A quinta palestra debateu o “Direito ao desenvolvimento sustentável na era das mudanças climáticas”, cujo presidente da mesa foi o desembargador federal do TRF2 Aluísio Mendes. Em sua fala, o juiz federal Gabriel Wedy, membro da mesa, arguiu que o desenvolvimento econômico deve ser aliado à promoção de políticas públicas, de modo ambientalmente sustentável e socialmente responsável, através da promoção da saúde e da educação, em consonância aos princípios constitucionais. “Há um dever de proteção que vincula estados e municípios, já que o desenvolvimento é objetivo do Estado. Apesar de sermos a nona economia mundial, assumimos a 80a posição no Índice de Desenvolvimento Humano (IDH), e estamos em 115o lugar no ranking de proteção das florestas. Na era das mudanças climáticas, as emissões de dióxido de carbono e a temperatura do planeta aumentaram; o ano de 2015, por exemplo, chegou a ser o mais quente da História. A ‘Agenda 2030’ da ONU delimitou objetivos globais, como por exemplo, diminuir a temperatura do planeta, até 2100, em cerca de 2 graus Celsius. Para tal, é preciso haver a tributação do carbono, além de iniciativas para se motivar a produção de energias renováveis. Nos EUA, processos de grande repercussão têm discutido o assunto, é um avanço. Mas, no Brasil, a questão ambiental não é um conto de fadas, vide o caso da Amazônia. A presidente não vetou incentivos à indústria fóssil, e a lei criada não tratou da tributação do carbono, da comercialização de licenças para os poluidores, e tampouco da análise do custo-benefício para se analisar as questões ambientais. Mas o ministro do STJ, Herman Benjamin, adotou medidas progressistas, como a restrição às queimadas, a partir da interpretação extensiva da lei: hoje em dia, o adquirente da propriedade tem obrigação de reestruturar o meio ambiente, por exemplo. Deve haver uma redução e captura das emissões, a partir de adoções de medidas efetivas pelo Estado brasileiro” – sentenciou.

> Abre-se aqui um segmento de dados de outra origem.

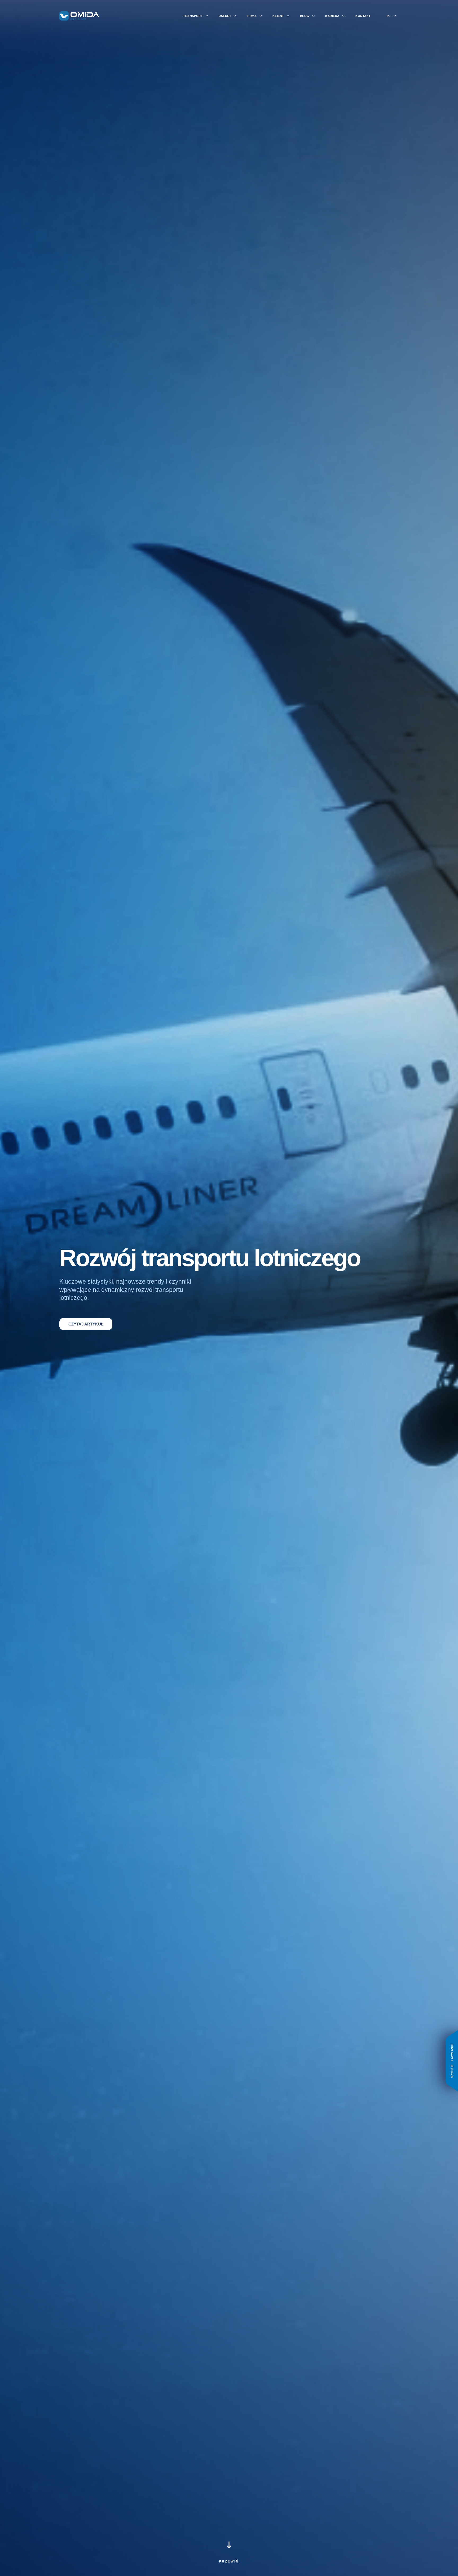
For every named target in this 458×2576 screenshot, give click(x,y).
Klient (278, 15)
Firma (252, 15)
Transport (193, 15)
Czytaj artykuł (85, 1324)
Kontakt (363, 15)
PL (389, 15)
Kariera (332, 15)
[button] (229, 2556)
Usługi (225, 15)
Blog (304, 15)
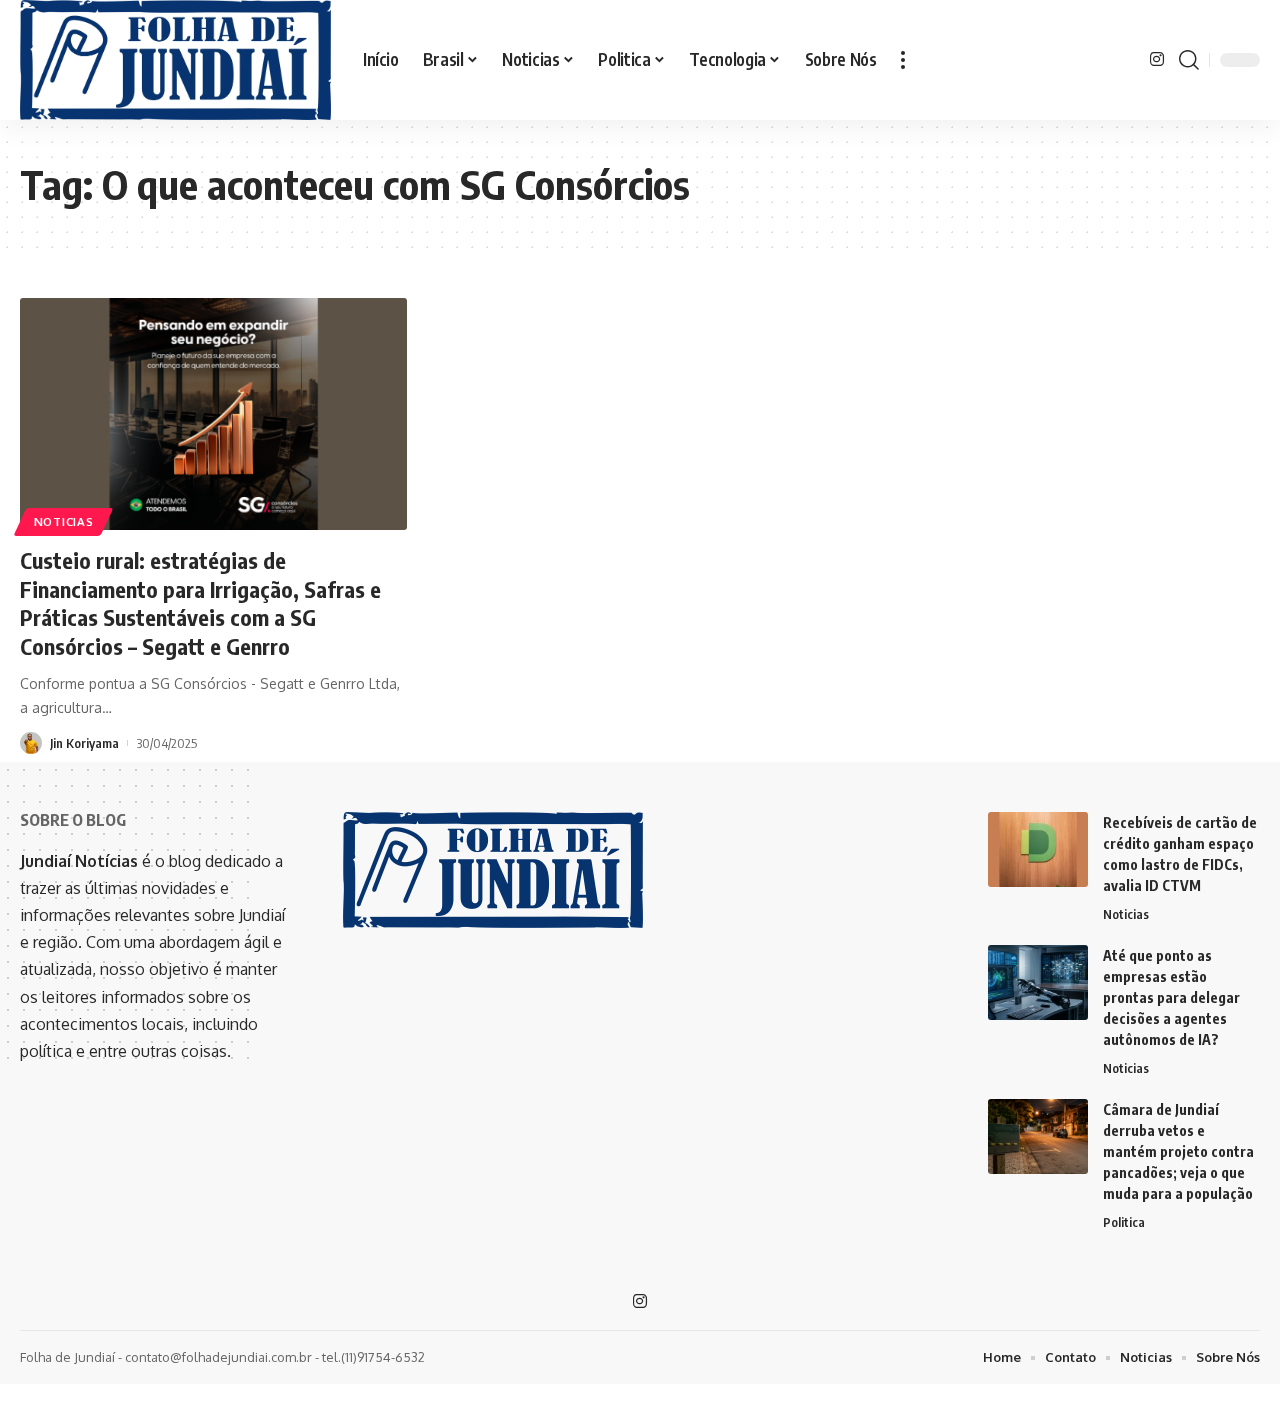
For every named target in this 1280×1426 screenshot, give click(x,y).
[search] (1189, 60)
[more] (903, 60)
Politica (1124, 1222)
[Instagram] (1157, 59)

A sexta e última palestra do evento foi mediada pelo juiz federal Luis Eduardo Bianchi Cerqueira, tendo como convidado especial o professor da Columbia University, dos EUA, Michael Gerrard. O palestrante explicou como funciona o sistema de litigação norte-americano. “Há uma quantidade muito grande de ações ambientais sendo processadas nos EUA. No governo do presidente George W. Bush não houve nenhuma alteração formal, mas, na gestão do presidente Barack Obama, o tema passou a ser abordado de uma forma diferente, com maior repercussão. Casos importantes estão concentrados em Massachusetts, contra uma agência ambiental americana. Novas regulamentações foram feitas para emissões de gás carbônico, ocasião em que mais de cem ações judiciais foram apresentadas, contestando a regulamentação da agência ambiental, e houve o surgimento de novas leis. Atualmente, há contenciosos derivados do sistema da common law, impondo penas e multas financeiras, nos casos em que a mudança climática ocasionou prejuízos, então a responsabilidade da agência é estabelecer os níveis permitidos. À medida que a consciência for crescendo, a responsabilidade civil será acionada. Precisamos impedir as mudanças climáticas mais perigosas” – considerou.

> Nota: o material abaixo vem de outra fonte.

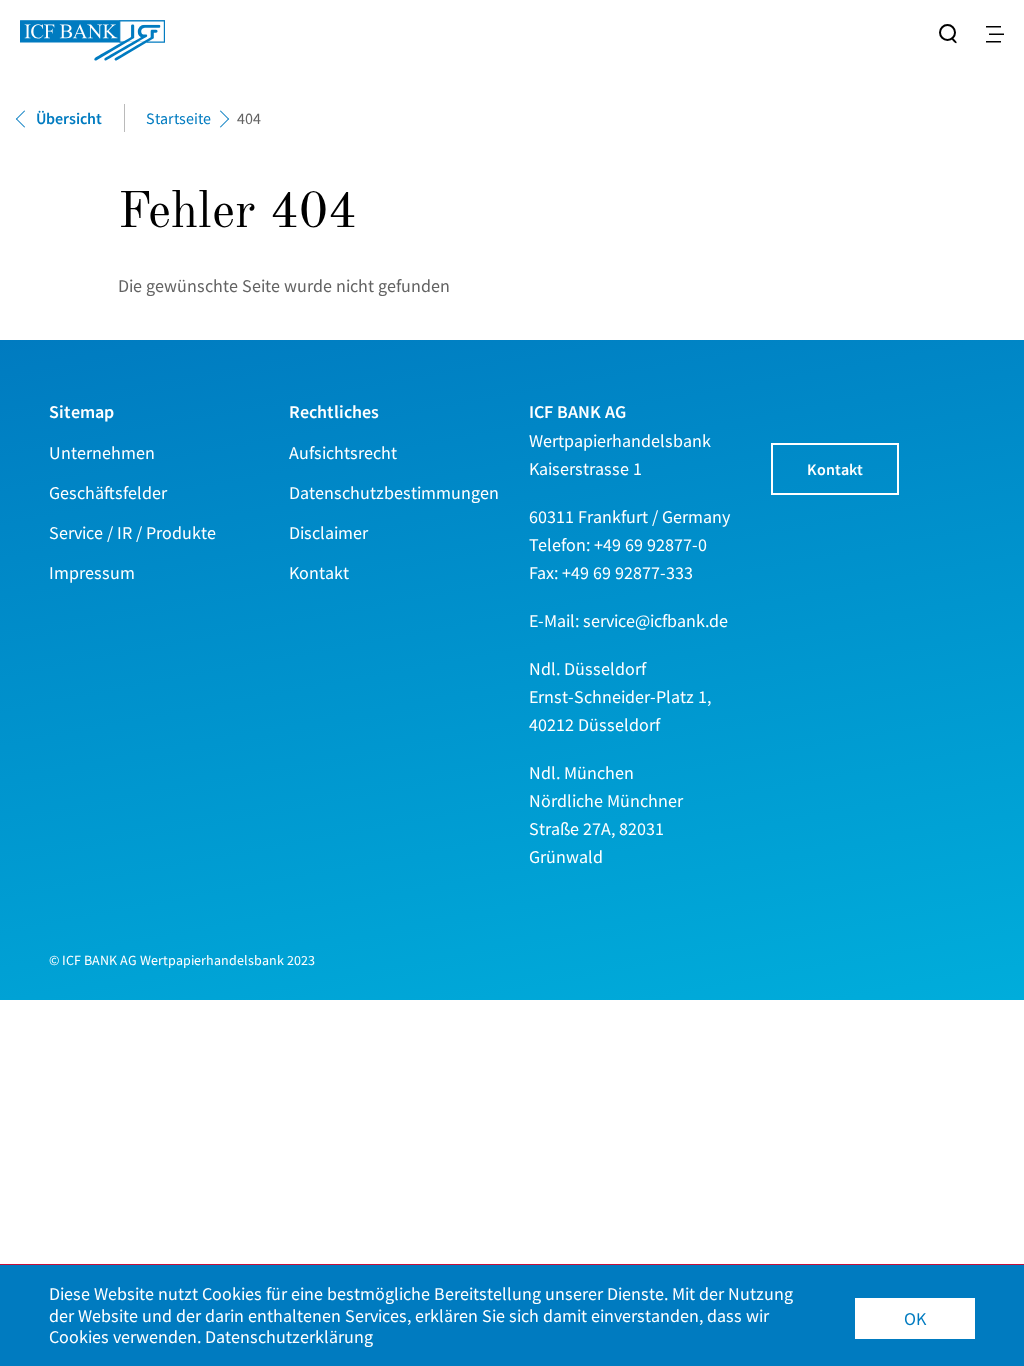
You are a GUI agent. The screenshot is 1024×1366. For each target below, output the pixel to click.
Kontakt (835, 469)
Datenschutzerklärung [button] (289, 1337)
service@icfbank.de (655, 620)
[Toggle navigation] (995, 34)
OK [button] (915, 1318)
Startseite (178, 118)
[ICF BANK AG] (92, 30)
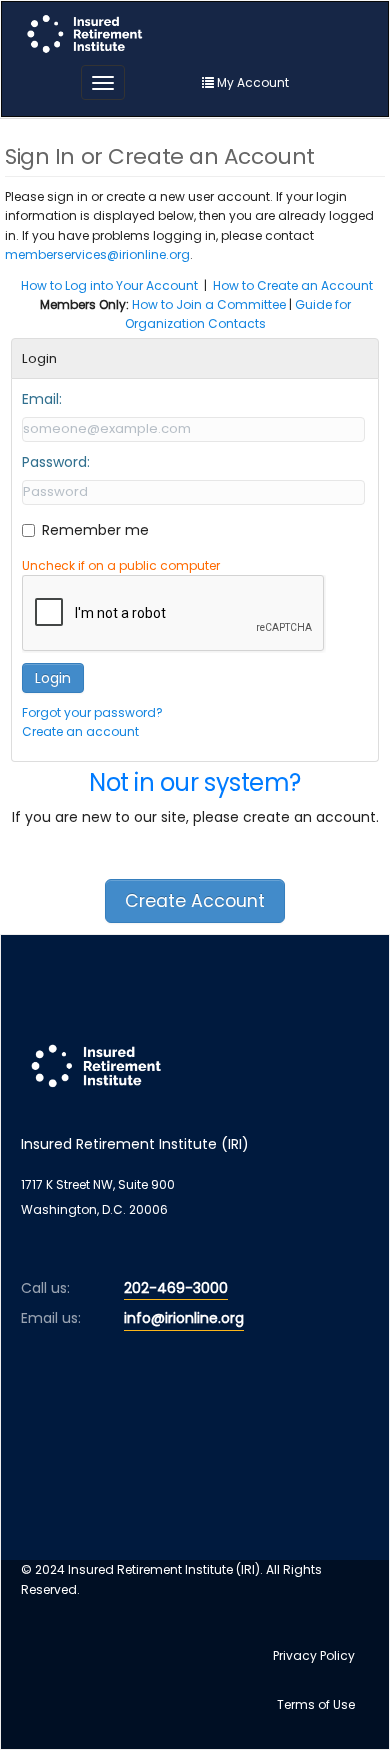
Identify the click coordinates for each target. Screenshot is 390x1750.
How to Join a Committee (209, 304)
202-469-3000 (176, 1288)
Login (53, 678)
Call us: (45, 1288)
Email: (42, 399)
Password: (56, 462)
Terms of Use (316, 1704)
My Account (251, 82)
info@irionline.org (184, 1318)
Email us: (51, 1318)
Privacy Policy (314, 1655)
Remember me (95, 530)
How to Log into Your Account (109, 285)
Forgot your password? (92, 712)
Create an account (80, 731)
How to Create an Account (293, 285)
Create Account (195, 901)
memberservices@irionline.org (97, 254)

O ministro do STJ Herman Benjamin, compa­receu ao seminário e foi convidado para integrar a mesa e finalizar as considerações. Para Herman, o quadro de instabilidade política atual não pode ser superior à da crise ambiental global, que, segundo ele, seria a ‘mãe de todas as crises’. “O Rio de Janeiro é muito especial, porque simboliza o que há de melhor e pior no País, tendo papel importante na nossa história. A cidade serviu também como prisão na época colonial, e foi o principal porto por onde vieram os escravos. O movimento ambientalista é muito forte aqui e em São Paulo. O Rio é uma cidade global, não vejo lugar melhor para que eventos como o “Meio Ambiente em Debate” sejam sediados, vide o histórico da capital fluminense, que sediou a Rio 92 e, duas décadas depois, a Rio + 20. “ – arrematou.